> Task to complete
Gather all lines in the records below that include the word "cutout".

Stored dataset items
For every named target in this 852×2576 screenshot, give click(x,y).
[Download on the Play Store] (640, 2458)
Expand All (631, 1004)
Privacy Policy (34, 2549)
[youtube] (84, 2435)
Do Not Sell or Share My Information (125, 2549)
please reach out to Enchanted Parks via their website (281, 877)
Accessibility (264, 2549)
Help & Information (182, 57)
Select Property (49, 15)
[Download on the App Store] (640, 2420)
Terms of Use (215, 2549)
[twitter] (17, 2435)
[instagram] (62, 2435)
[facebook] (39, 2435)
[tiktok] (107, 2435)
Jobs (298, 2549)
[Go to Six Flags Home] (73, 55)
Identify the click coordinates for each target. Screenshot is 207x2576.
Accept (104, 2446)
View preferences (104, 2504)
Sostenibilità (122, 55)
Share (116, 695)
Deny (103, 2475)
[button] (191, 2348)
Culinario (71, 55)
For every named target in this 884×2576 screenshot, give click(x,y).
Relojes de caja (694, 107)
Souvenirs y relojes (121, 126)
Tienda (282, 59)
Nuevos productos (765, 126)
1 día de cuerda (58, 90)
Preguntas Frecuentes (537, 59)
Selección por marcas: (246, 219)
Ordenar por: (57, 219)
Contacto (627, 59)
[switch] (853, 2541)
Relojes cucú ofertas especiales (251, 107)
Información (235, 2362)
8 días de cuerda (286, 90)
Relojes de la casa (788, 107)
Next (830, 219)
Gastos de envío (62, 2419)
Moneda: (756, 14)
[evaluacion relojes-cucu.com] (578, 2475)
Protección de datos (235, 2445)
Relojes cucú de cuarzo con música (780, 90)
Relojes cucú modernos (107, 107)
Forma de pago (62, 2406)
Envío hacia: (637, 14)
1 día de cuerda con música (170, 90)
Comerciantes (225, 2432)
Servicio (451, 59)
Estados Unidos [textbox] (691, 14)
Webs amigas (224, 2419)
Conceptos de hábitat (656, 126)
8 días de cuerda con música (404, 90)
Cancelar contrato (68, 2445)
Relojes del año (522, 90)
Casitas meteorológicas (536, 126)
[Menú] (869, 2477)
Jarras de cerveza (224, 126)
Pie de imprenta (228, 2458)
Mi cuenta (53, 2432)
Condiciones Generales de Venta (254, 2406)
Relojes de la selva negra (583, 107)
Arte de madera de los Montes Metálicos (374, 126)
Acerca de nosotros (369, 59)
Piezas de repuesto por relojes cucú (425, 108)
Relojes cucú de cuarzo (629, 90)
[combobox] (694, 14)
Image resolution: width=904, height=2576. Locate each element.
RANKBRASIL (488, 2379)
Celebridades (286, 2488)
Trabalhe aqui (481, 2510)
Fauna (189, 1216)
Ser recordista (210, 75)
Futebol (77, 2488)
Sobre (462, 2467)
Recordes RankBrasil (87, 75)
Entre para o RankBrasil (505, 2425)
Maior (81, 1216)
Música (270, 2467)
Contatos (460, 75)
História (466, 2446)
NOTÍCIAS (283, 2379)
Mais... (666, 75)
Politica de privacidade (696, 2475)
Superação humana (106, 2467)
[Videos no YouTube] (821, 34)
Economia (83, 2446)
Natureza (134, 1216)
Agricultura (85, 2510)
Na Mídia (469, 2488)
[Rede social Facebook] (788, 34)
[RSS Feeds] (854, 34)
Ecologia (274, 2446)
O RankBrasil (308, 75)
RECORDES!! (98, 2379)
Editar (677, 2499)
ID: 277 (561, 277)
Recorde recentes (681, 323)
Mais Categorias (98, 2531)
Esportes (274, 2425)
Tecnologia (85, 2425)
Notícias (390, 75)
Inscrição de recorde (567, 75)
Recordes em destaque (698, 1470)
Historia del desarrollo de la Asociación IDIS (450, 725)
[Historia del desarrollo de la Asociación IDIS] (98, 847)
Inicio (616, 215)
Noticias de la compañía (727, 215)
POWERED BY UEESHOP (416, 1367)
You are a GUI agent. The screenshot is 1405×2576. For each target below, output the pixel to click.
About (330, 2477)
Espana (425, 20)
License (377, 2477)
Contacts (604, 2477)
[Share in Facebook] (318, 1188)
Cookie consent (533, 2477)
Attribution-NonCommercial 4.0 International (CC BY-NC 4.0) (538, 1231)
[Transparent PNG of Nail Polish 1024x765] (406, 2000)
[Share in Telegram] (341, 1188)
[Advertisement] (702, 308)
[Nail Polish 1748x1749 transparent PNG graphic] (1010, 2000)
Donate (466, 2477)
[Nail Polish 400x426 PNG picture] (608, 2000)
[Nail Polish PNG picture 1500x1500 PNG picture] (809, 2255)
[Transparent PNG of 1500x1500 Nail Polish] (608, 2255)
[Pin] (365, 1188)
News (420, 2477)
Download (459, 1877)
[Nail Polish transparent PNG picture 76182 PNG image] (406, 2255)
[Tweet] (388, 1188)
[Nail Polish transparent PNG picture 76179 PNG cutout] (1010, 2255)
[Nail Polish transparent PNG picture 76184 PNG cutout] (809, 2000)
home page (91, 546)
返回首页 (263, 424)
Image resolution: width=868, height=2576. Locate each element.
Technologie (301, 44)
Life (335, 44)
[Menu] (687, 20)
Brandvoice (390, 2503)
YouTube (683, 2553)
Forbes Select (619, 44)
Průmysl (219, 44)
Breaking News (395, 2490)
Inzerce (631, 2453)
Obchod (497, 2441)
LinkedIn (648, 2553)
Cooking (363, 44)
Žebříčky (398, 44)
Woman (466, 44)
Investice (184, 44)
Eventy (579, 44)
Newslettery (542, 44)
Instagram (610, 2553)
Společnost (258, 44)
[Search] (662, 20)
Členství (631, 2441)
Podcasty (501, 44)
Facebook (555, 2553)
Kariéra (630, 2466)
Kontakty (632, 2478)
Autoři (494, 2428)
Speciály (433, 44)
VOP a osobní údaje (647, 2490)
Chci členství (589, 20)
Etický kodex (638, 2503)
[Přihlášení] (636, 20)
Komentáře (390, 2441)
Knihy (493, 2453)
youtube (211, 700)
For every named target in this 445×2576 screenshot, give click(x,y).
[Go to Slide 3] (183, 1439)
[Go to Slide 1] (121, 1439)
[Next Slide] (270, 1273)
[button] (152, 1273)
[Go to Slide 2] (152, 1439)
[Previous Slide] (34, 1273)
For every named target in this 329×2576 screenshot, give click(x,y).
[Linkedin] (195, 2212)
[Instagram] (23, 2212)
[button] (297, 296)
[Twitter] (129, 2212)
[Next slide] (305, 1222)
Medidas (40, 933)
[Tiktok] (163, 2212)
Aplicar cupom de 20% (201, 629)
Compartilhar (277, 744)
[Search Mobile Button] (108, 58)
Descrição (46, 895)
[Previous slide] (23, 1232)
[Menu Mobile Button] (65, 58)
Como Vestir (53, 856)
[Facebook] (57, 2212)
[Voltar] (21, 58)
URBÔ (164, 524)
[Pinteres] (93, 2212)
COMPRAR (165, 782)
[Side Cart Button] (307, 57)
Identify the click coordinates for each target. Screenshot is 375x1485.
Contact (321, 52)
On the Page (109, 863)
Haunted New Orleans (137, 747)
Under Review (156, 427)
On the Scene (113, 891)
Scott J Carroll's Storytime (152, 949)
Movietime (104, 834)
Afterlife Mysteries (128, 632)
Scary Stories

> Output for this exercise
[Nail Polish transparent PNG picture 76179 PNG cutout] (1010, 2255)
[Nail Polish transparent PNG picture 76184 PNG cutout] (809, 2000)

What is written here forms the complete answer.